COMPSCI 180 Project1

Images of the Russian Empire: Colorizing the Prokudin-Gorskii photo collection

Sep 3, 2024 8 min read

Left: Canny & ImagePyramid tuned. Right: stacked without alignment.

Part1: Background & Overview

The goal of this assignment is to take the digitized Prokudin-Gorskii glass plate images and, using image processing techniques, automatically produce a color image with as few visual artifacts as possible. First, I cropped the pictures into three parts, and treat them as blue channel, green channel and red channel. Then, the vanilla method is just to stack the three channels together, as shown below.

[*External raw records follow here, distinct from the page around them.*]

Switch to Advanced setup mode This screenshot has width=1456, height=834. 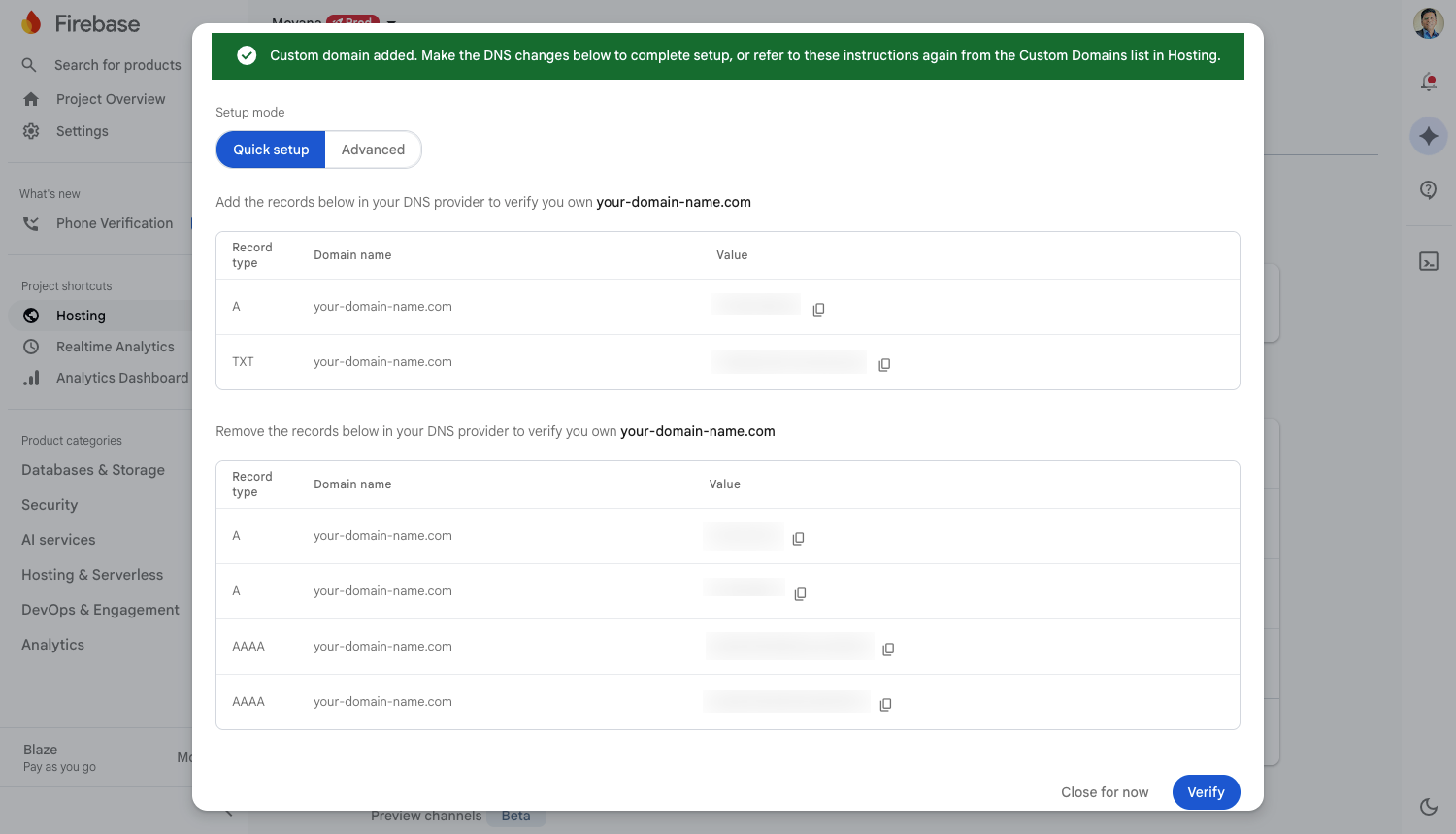(373, 150)
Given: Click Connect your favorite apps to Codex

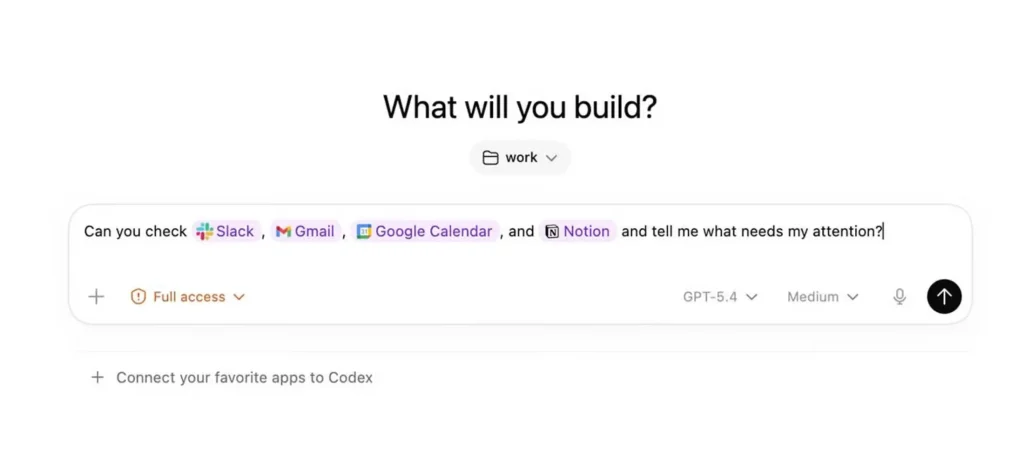Looking at the screenshot, I should (x=244, y=378).
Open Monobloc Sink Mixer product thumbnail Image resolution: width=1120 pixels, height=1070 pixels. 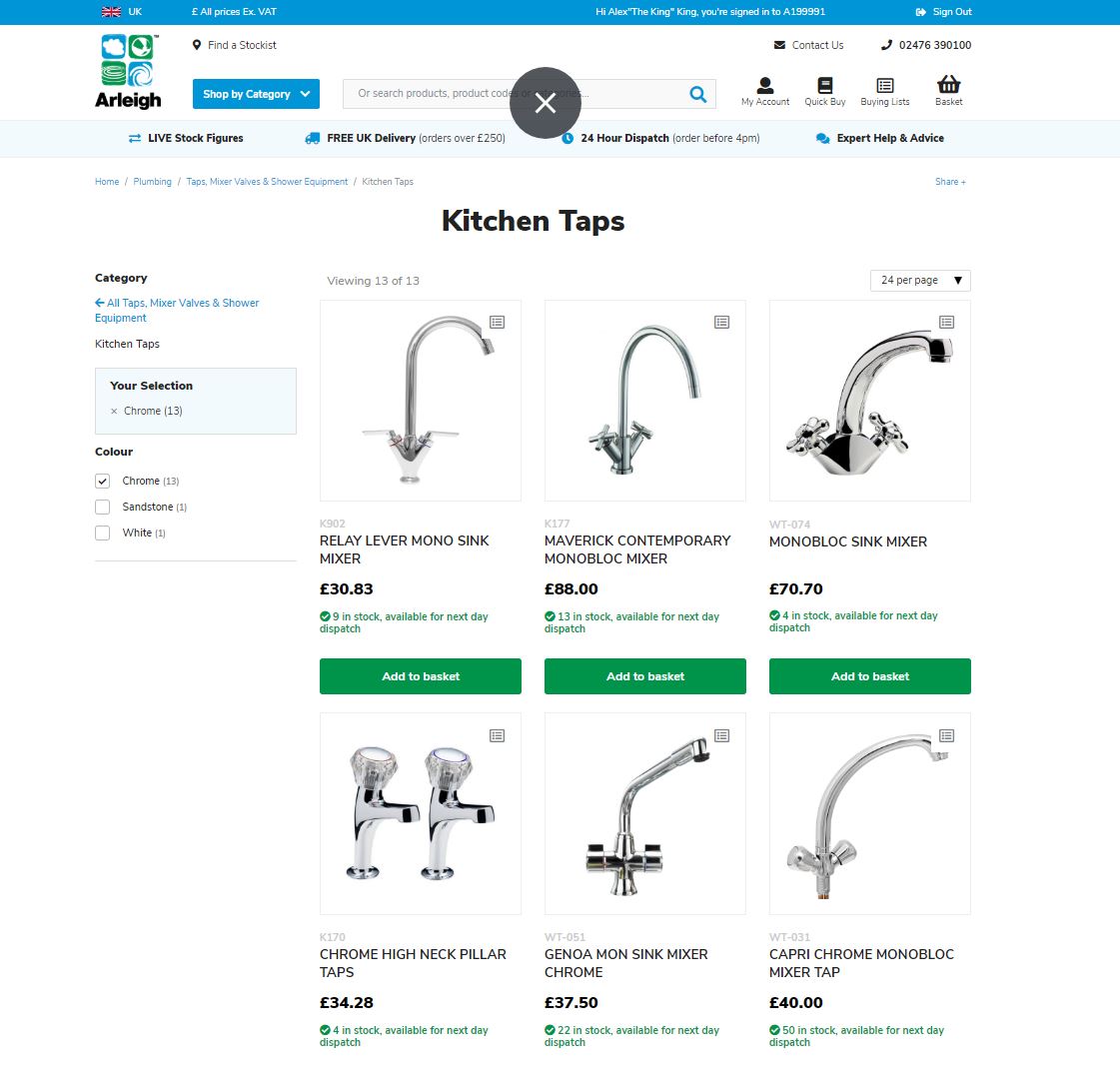[x=870, y=401]
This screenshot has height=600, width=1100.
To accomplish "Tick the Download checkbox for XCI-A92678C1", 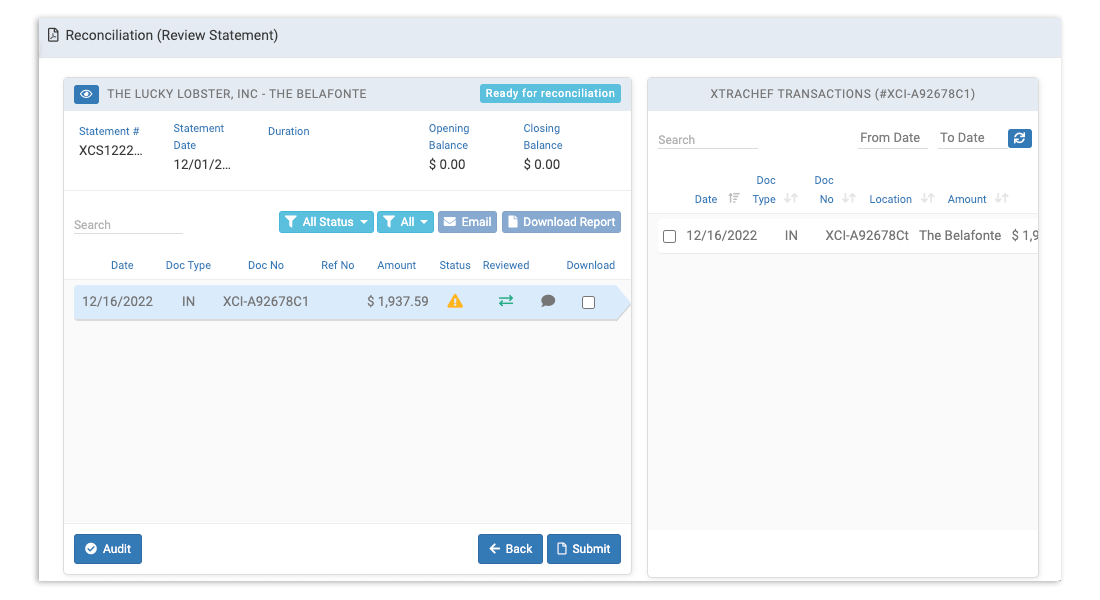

Picture Selected: Cathedral

The easiest attempt clearly has two drawbacks. One is that the three channels of pictures don’t crop quite well, resulting in the huge colored bands on the edge of the stacked picture. The other is that the three channels of pictures don’t align quite well, resulting in the blur and gleming of the stacked picture.

Part2: Simple Image Alignment

The easiest way to align the parts is to exhaustively search over a window of possible displacements (say [-15,15] pixels), score each one using some image matching metric, and take the displacement with the best score. I choose the easier way of calculating L2 norm:

# L2_norm calculation
def L2_norm(image1, image2):
    return np.sqrt(np.sum((image1 - image2) ** 2))

Using dual for loop, the simple attempt can exhaustively search over a window of possible displacements, compare L2 norm values 256 times, and apply the displacement with the smallest L2 norm, indicating the best alignment. With the simple alignment method, I am able to reconstruct low-res pictures like the cathedral well. The “Best matching displacement(Using blue channel as base image)” applies to all results shown below.

For green channel: move -1 on x-axis, move 1 on y-axis.

For red channel: move -1 on x-axis, move 7 on y-axis.

Stacked w/o simple alignment

Stacked w/ simple alignment

Also, I noticed that the picture has black edges that only bear unnecessary informations and can cause poor results in the simple alignment method. So I revised the simple alignment method by adding one more step of cropping the black edges. With the preprocessing cropping used, the simple alignment algorithm can achieve fine results on other low-res pictures like the monastery and the tobolsk.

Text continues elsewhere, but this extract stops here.